[Begin Dataset]

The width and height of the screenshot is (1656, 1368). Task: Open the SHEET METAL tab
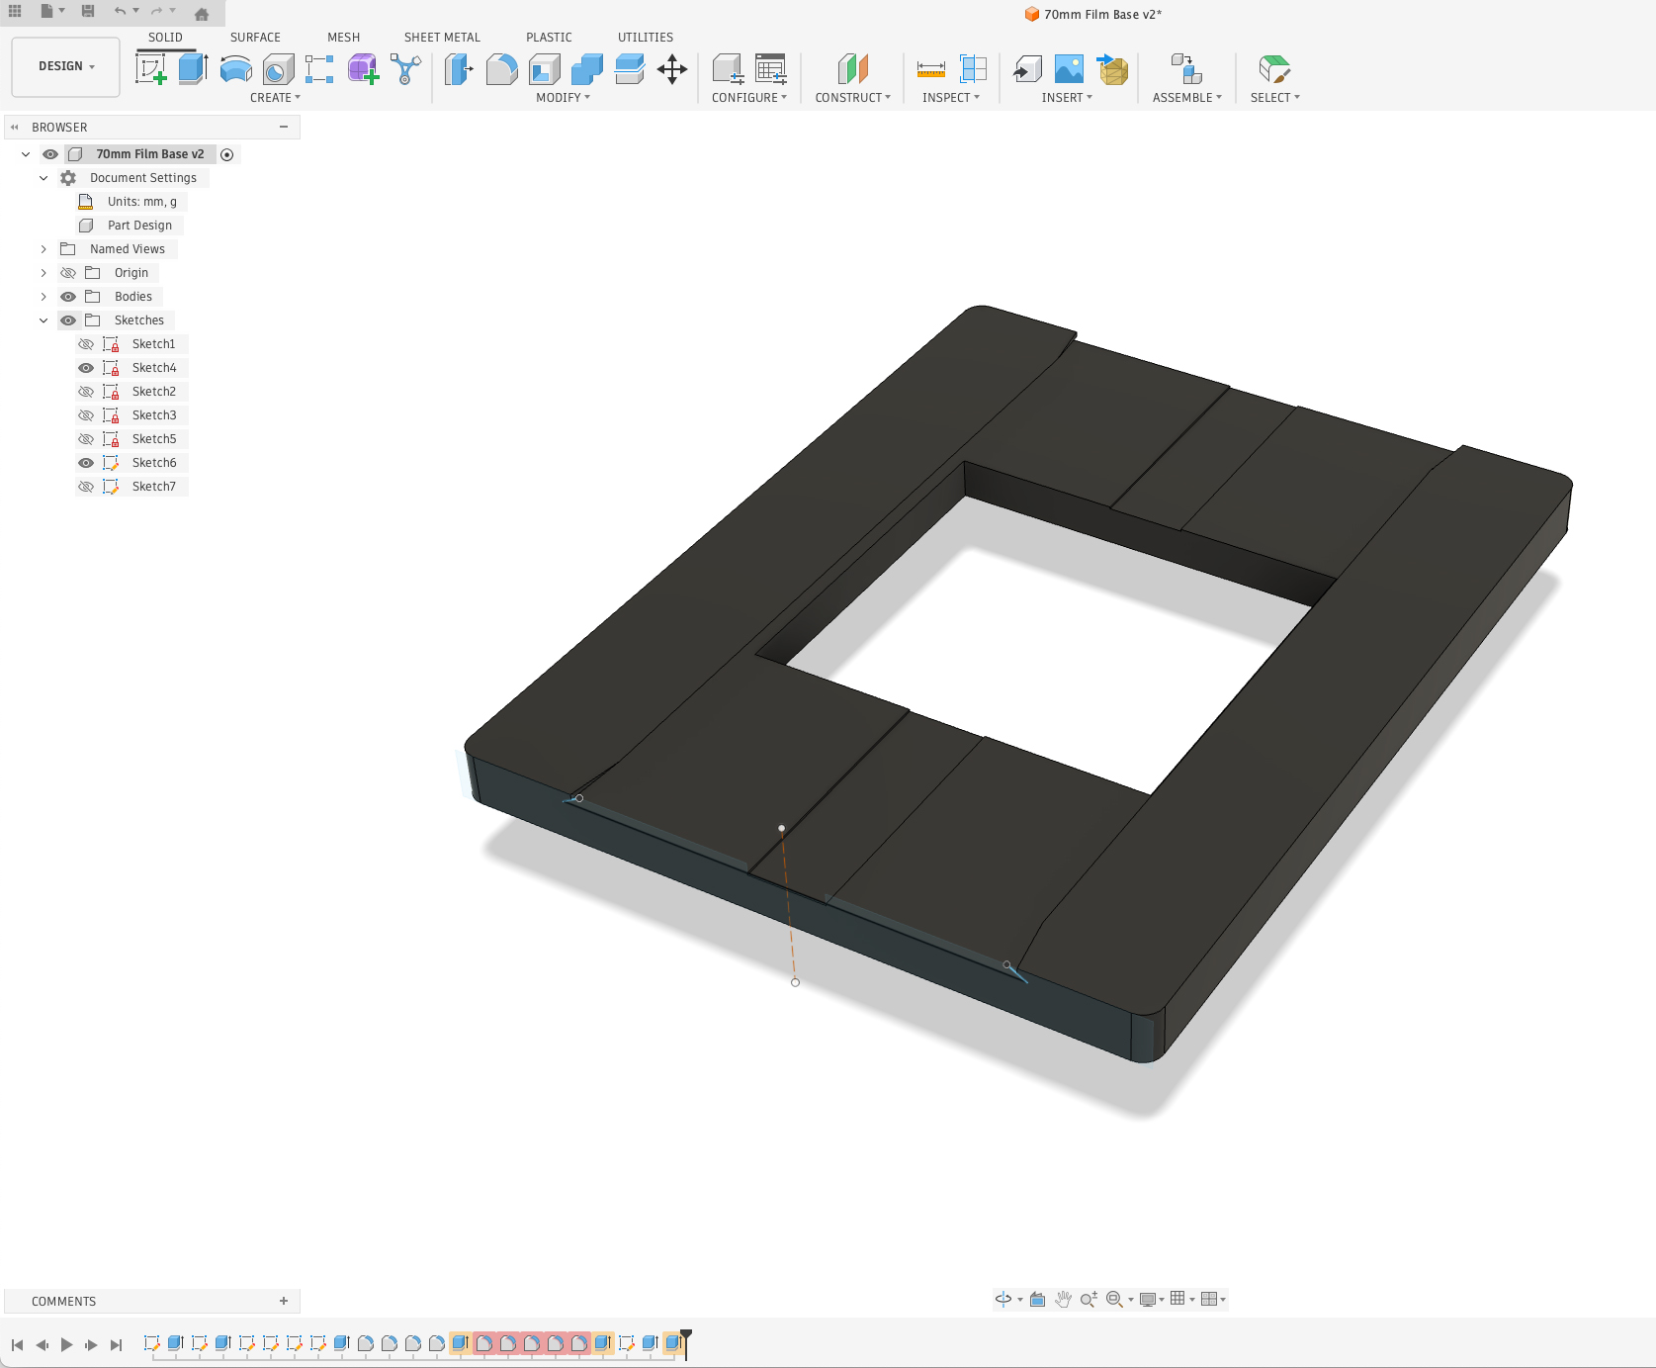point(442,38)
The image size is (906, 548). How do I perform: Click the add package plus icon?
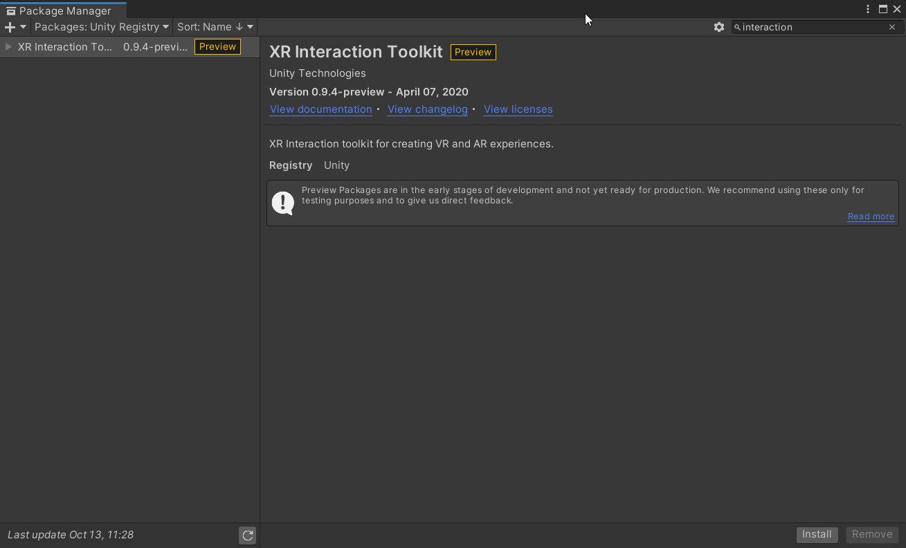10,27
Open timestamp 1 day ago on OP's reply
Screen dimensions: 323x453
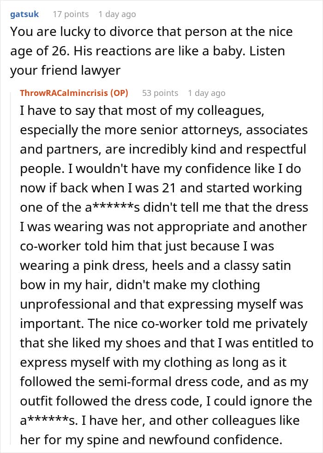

[End Dataset]
[Begin Dataset]

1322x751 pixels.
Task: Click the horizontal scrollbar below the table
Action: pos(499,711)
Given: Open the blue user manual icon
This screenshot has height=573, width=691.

[End Dataset]

Rewrite only the data lines from the line with "Given: Open the blue user manual icon" up to and including the line with "This screenshot has height=573, width=691.", renaming "manual" to "guide" and leaving everything else unchanged.

§ Answer below
Given: Open the blue user guide icon
This screenshot has height=573, width=691.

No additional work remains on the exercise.